Translating data into an SDH Information Tool to inform policy
and public health programs: Using existing databases to create
community profiles of social factors that shape Utah’s health
Len B. Novilla
Michael D. Barnes
Carl Hanson
Josh West
Eric Edwards
Brigham Young University; Provo, Utah, U.S.A.
– Draft Background Paper 2 –
Disclaimer
WCSDH/BCKGRT/2/2011
This draft background paper is one of several in a series commissioned by the World Health Organization for the
World Conference on Social Determinants of Health, held 19-21 October 2011, in Rio de Janeiro, Brazil. The goal
of these papers is to highlight country experiences on implementing action on social determinants of health.
Copyright on these papers remains with the authors and/or the Regional Office of the World Health Organization
from which they have been sourced. All rights reserved. The findings, interpretations and conclusions expressed in
this paper are entirely those of the author(s) and should not be attributed in any manner whatsoever to the World
Health Organization.
All papers are available at the symposium website at www.who.int/sdhconference. Correspondence for the authors
can be sent by email to sdh@who.int.
The designations employed and the presentation of the material in this publication do not imply the expression of
any opinion whatsoever on the part of the World Health Organization concerning the legal status of any country,
territory, city or area or of its authorities, or concerning the delimitation of its frontiers or boundaries. Dotted lines
on maps represent approximate border lines for which there may not yet be full agreement. The mention of specific
companies or of certain manufacturers’ products does not imply that they are endorsed or recommended by the
World Health Organization in preference to others of a similar nature that are not mentioned. Errors and omissions
excepted, the names of proprietary products are distinguished by initial capital letters. The published material is
being distributed without warranty of any kind, either expressed or implied. The responsibility for the interpretation
and use of the material lies with the reader. In no event shall the World Health Organization be liable for damages
arising from its use.
– Draft Background Paper 2 –
Executive Summary
For the last 20 years, from 1990-2010, the State of Utah had consistently been ranked among the
top 10 healthiest states in the United States.1 However, a closer look at Utah’s life expectancies
belies problems that run deep into the local levels. Disaggregating state-level data into 29 counties2
and then further down into 61 small areas as to groups or single zip codes,3 revealed disparities in
life expectancies at birth (2009 estimates).4 Within the same county, there was a graded difference
in life expectancies. Some areas have life expectancies over 80 years, far better than the nation’s
and comparable to the five best in the world.5 Yet residents living just three to ten miles away within
the same county, could die three to 10 years sooner (See Table 1),4 with an average life span about
as long as those in developing countries.5 These disparities across counties was key to the drop in
Utah’s 2010 health ranking, from second in 2009 to seventh in the nation in 2010, the lowest it had
ever garnered in the last 20 years.1 Since life expectancies measure health status and summarize
mortality across age groups in a specific area,4,6 these differences in life expectancies point to
inequalities in health stemming from the “causes of the causes,”7 or the living conditions and
processes that determine the overall quality of life, broadly referred to as the social determinants of
health (SDH). Though much more apparent among the vulnerable, at-risk, and underserved
populations, disparities in health occur differentially across social groups, limiting life spans as well
as socio-economic mobility.
Despite the impact of social factors on health, translating the social determinants of health through
policy and practice is fraught with challenges. First, health data are typically reported as individual
indicators rather than being presented comprehensively by geographic area within the context of
non-medical indices that likewise affect health. Without accounting for the relationship between
health outcomes and social determinants, there is no way of fully assessing the impact of policies
and programs on the health of the people. Second, even with years of data collection, there remains
a lack of evidence translation into policies and public health activities consistent with the social
determinants of health principles.8 Public policy agenda and public health efforts remain
dichotomous instead of being coherent and coordinated in the service of health.
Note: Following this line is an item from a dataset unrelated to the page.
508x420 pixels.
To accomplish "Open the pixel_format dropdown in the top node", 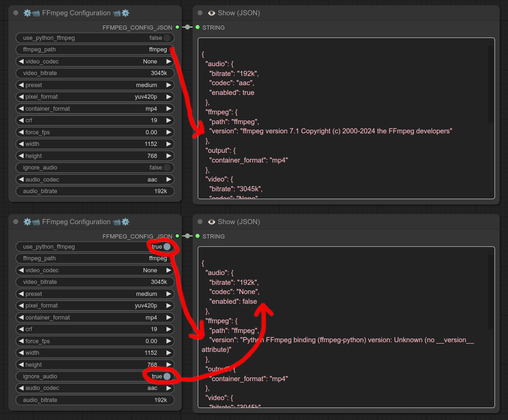I will (95, 97).
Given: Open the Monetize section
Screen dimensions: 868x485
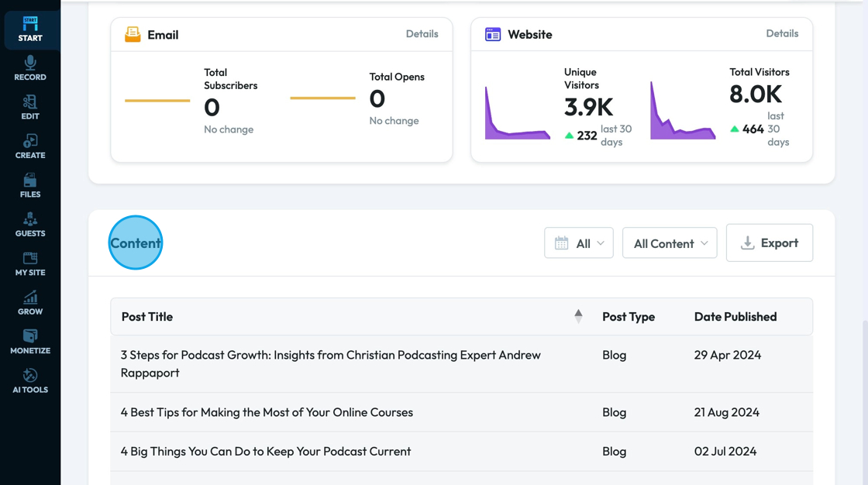Looking at the screenshot, I should coord(30,342).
Thus, driving a
sustainable change that distils into the various levels of governance becomes an almost herculean
task.
The challenge in translating the social determinants of health message lies in linking health policy
with public health practice. The overall purpose of this ongoing study is to translate the social
determinants of health concept into practical approaches that are meaningful at the local levels of
1
– Draft Background Paper 2 –
governance and constituency in Utah by utilizing data as an SDH information tool for policy and
public health programs. Using health and demographic indicators common across five existing
population metrics, we developed a Community SDH Profile for Utah and its vulnerable populations
down to the small area or zip code-level. This profile was then presented using an open-source data
visualization software to provide policy makers, public health practitioners, and the public a visual
image of how social factors within Utah impact health at the state down to the community level.
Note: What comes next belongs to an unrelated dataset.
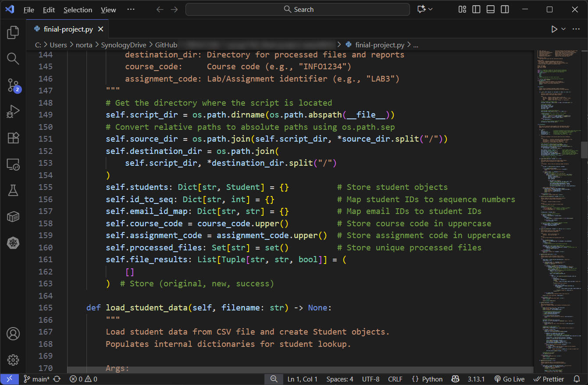Open notifications via the bell icon
Image resolution: width=588 pixels, height=385 pixels.
[x=577, y=379]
Key research lessons in translating the social determinants of health at the local level:
(1) The social gradient is deeper. Inequalities in health resulting in disparities in life
expectancies are evident even at the lowest reportable data level, down to the small area or
zip code-level. The challenge has always been what to do about it.
(2) Communicating contextualized and actionable data. In as much as comprehensive
epidemiology reports are helpful and serve various purposes, to act on the evidence, policy
makers and public health practitioners need simple, precise, accurate, easy-to-understand,
easy-to-learn, visualize-able information at their constituents’ level.
Where reliable data are already available and regularly reported; use technology and existing
health metrics to support the SDH message. A succinct and visualize-able demographic and
health landscape that focuses on vital priorities and trends at the community level can be a
mechanism by which the social determinants of health message could be recognized, acted
upon, directed, and evaluated9 down to the local levels of governance.
(3) Framing the message according to local needs: “What’s wrong? Why does it matter? What
should be done about
about it?”10 The problem is not always the lack of data as much as how data
are communicated. How we communicate the evidence is strategic in engaging both policy
makers and the public. Presented wisely, used effectively, directed to the right audience,
within the context of the social determinants of health, data can persuade, elicit interest,
help inform, engage, advocate, and initiate action. Existing data framed in a manner that
speak to community needs and issues that the people can connect with and in a language
that people can understand are much more likely to resonate across the political spectrum.
(4) Keep repeating the message.8 The social determinants of message can get lost in a flurry of
competing political and health issues. Marketing the message calls for repeatedly
2
– Draft Background Paper 2 –
disseminating and reiterating the information to counter the fatalistic mindset towards
change.
(5) Engaging the right people in doing the right thing: Having a shared vision and focus of
improved health and reduction of health disparities. The social determinants of health result
from “the way we organize our affairs in society.”7 These factors are so intricately embedded
in the realities of daily living that reducing the inequities we have created means partnering
with the right people from various sectors —those who share a vision and have the skills,
courage, and resolve to bring about change in the system or with the system.11,12
Problem
How can we bring the social determinants of health message on the public policy and public health
agenda?
Where are the disparities in Utah communities?
Utah faces challenges that could be very well addressed at the public health and policy levels.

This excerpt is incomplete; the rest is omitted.